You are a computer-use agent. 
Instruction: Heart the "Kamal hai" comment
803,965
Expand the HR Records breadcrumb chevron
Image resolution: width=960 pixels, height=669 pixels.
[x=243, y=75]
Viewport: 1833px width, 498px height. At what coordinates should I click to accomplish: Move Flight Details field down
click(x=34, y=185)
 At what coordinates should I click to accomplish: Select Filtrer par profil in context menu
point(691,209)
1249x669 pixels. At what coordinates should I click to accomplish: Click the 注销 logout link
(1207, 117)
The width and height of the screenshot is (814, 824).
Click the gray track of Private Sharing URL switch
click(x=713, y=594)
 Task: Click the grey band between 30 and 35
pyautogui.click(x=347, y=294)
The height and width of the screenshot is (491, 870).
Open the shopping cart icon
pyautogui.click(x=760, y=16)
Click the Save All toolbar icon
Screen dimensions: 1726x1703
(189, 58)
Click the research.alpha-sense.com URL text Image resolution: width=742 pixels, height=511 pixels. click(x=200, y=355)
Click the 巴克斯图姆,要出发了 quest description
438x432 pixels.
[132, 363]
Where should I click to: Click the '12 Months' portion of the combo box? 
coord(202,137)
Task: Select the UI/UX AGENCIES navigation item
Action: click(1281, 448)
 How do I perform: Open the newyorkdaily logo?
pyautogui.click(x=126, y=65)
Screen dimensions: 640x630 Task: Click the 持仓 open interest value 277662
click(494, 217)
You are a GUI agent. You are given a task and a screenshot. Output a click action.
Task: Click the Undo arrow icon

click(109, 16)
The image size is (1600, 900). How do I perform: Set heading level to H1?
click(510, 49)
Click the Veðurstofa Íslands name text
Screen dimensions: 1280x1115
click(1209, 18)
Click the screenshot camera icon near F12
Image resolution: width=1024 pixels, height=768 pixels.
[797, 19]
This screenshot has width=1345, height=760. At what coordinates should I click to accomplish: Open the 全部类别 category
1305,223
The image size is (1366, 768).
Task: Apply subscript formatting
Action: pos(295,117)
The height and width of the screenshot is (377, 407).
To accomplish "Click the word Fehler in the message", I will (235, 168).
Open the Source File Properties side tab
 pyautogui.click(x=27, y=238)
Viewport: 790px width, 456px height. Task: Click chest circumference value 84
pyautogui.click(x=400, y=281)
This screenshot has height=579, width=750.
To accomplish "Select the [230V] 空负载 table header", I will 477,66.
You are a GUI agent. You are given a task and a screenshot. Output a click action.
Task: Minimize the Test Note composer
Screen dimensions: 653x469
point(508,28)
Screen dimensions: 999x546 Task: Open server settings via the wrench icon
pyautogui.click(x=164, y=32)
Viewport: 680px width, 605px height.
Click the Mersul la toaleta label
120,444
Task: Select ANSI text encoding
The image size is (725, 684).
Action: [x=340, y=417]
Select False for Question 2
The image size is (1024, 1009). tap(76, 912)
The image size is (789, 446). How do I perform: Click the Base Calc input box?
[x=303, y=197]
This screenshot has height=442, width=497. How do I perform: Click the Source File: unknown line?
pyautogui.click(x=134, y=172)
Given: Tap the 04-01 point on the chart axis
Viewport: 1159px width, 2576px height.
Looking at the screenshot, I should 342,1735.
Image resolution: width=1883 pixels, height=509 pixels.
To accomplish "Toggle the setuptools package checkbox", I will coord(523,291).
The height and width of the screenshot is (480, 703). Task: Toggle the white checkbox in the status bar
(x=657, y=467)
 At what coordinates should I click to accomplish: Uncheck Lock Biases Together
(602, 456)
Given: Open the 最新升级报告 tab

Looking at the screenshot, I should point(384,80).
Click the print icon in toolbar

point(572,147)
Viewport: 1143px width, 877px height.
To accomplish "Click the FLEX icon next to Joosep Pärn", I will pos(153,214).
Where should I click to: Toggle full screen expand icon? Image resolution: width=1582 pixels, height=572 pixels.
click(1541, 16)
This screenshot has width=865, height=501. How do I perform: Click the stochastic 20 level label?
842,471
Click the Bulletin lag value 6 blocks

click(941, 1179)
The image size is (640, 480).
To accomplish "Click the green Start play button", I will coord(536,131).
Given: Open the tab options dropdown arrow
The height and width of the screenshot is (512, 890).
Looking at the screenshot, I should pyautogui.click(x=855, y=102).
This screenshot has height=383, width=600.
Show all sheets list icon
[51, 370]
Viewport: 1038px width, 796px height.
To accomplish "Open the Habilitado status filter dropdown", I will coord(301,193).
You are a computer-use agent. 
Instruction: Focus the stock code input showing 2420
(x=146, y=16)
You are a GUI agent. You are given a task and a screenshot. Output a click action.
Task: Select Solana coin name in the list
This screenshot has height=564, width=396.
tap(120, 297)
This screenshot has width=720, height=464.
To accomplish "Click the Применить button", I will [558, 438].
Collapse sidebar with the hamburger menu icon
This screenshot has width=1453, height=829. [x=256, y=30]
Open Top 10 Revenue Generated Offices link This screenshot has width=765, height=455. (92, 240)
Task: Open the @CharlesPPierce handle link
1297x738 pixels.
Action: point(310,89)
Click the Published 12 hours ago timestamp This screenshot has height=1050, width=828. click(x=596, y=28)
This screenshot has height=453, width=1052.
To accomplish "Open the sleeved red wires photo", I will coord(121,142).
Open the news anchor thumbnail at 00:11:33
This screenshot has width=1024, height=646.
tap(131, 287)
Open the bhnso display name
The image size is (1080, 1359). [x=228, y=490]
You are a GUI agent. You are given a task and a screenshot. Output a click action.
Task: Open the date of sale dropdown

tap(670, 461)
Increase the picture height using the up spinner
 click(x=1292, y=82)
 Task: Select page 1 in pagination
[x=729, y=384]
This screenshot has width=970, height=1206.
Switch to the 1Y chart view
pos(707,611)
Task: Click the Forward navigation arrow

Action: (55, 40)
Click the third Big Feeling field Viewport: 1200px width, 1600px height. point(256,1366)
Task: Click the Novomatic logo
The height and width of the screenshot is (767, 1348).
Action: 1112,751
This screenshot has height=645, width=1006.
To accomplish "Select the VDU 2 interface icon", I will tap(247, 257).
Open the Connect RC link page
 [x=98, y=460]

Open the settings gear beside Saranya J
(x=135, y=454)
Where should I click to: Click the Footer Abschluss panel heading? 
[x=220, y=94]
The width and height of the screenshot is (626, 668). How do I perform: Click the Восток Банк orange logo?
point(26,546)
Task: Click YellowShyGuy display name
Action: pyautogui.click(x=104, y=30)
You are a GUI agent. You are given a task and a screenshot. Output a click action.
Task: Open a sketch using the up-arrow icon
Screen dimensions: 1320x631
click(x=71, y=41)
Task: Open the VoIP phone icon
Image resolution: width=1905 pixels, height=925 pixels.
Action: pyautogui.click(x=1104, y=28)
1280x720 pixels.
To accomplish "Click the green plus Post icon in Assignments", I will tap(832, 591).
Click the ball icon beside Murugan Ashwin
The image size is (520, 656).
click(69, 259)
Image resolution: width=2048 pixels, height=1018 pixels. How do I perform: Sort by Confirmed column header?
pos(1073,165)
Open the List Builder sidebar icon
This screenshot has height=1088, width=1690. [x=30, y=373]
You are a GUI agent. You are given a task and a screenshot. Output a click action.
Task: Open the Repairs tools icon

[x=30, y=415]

......

From the entries above, collect every line with the string "button" in it.

To accomplish "Click the green Start play button", I will coord(536,131).
To accomplish "Click the Применить button", I will [558, 438].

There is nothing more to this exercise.